Saved entries
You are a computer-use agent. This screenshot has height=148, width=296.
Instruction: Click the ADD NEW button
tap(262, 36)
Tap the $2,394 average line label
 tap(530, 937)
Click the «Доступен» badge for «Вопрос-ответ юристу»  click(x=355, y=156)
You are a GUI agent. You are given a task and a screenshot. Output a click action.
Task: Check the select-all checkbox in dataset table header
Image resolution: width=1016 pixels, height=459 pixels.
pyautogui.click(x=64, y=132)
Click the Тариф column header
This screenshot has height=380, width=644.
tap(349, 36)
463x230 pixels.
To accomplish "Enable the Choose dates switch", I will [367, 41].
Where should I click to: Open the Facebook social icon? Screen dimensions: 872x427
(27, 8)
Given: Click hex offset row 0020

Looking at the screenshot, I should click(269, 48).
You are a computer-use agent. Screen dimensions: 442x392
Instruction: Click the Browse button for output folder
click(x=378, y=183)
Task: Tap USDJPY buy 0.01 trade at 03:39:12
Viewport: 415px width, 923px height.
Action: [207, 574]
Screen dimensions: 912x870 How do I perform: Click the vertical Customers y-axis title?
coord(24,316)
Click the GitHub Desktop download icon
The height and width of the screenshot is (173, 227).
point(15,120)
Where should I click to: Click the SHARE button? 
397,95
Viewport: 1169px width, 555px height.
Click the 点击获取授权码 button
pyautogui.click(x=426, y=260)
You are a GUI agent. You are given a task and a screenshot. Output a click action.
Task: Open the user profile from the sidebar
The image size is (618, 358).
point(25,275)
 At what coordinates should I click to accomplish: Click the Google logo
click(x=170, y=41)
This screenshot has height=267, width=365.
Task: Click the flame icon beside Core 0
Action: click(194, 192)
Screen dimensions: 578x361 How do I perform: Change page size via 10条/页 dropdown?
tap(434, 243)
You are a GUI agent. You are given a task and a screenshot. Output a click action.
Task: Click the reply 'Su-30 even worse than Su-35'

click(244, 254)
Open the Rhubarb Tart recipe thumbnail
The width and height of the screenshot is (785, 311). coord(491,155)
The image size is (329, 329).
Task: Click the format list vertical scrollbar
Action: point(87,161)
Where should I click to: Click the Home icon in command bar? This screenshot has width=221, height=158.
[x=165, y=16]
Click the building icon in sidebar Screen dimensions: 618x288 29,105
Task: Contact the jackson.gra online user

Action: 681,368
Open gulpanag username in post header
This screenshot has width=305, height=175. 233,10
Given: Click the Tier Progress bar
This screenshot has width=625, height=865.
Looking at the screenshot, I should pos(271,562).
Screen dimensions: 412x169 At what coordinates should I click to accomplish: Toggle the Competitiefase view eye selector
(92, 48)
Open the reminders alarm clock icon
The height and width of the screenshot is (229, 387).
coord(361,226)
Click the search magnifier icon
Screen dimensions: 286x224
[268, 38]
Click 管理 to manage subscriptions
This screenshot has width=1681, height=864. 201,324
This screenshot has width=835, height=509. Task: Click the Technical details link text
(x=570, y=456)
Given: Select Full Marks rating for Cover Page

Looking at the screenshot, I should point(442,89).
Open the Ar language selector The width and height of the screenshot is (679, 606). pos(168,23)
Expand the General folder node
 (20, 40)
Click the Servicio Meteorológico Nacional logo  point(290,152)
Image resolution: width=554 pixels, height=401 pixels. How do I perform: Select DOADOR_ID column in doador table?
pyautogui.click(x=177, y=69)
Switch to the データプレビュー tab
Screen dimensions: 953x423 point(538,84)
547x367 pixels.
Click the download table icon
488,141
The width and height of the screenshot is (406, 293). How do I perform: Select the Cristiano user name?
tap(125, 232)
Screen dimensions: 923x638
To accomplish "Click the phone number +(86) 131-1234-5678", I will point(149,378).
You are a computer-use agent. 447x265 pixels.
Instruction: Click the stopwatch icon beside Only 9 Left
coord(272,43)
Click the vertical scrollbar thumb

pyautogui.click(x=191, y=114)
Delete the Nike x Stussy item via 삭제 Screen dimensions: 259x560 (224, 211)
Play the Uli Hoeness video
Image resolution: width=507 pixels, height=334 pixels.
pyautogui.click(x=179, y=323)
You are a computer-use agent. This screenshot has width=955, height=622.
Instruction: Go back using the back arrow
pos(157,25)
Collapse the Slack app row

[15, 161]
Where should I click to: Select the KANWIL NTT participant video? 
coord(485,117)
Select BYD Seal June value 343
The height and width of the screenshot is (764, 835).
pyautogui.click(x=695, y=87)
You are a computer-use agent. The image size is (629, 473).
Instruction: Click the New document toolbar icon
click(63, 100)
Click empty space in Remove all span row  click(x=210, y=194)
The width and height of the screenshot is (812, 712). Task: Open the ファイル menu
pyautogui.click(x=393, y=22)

REQUIREMENT
Restate, word for word and with nothing added, the lines from the beginning of the records above through the line that contains "Click the GitHub Desktop download icon".

RESULT OF THIS TASK
You are a computer-use agent. This screenshot has height=148, width=296.
Instruction: Click the ADD NEW button
tap(262, 36)
Tap the $2,394 average line label
 tap(530, 937)
Click the «Доступен» badge for «Вопрос-ответ юристу»  click(x=355, y=156)
You are a GUI agent. You are given a task and a screenshot. Output a click action.
Task: Check the select-all checkbox in dataset table header
Image resolution: width=1016 pixels, height=459 pixels.
pyautogui.click(x=64, y=132)
Click the Тариф column header
This screenshot has height=380, width=644.
tap(349, 36)
463x230 pixels.
To accomplish "Enable the Choose dates switch", I will [367, 41].
Where should I click to: Open the Facebook social icon? Screen dimensions: 872x427
(27, 8)
Given: Click hex offset row 0020

Looking at the screenshot, I should click(269, 48).
You are a computer-use agent. Screen dimensions: 442x392
Instruction: Click the Browse button for output folder
click(x=378, y=183)
Task: Tap USDJPY buy 0.01 trade at 03:39:12
Viewport: 415px width, 923px height.
Action: [207, 574]
Screen dimensions: 912x870 How do I perform: Click the vertical Customers y-axis title?
coord(24,316)
Click the GitHub Desktop download icon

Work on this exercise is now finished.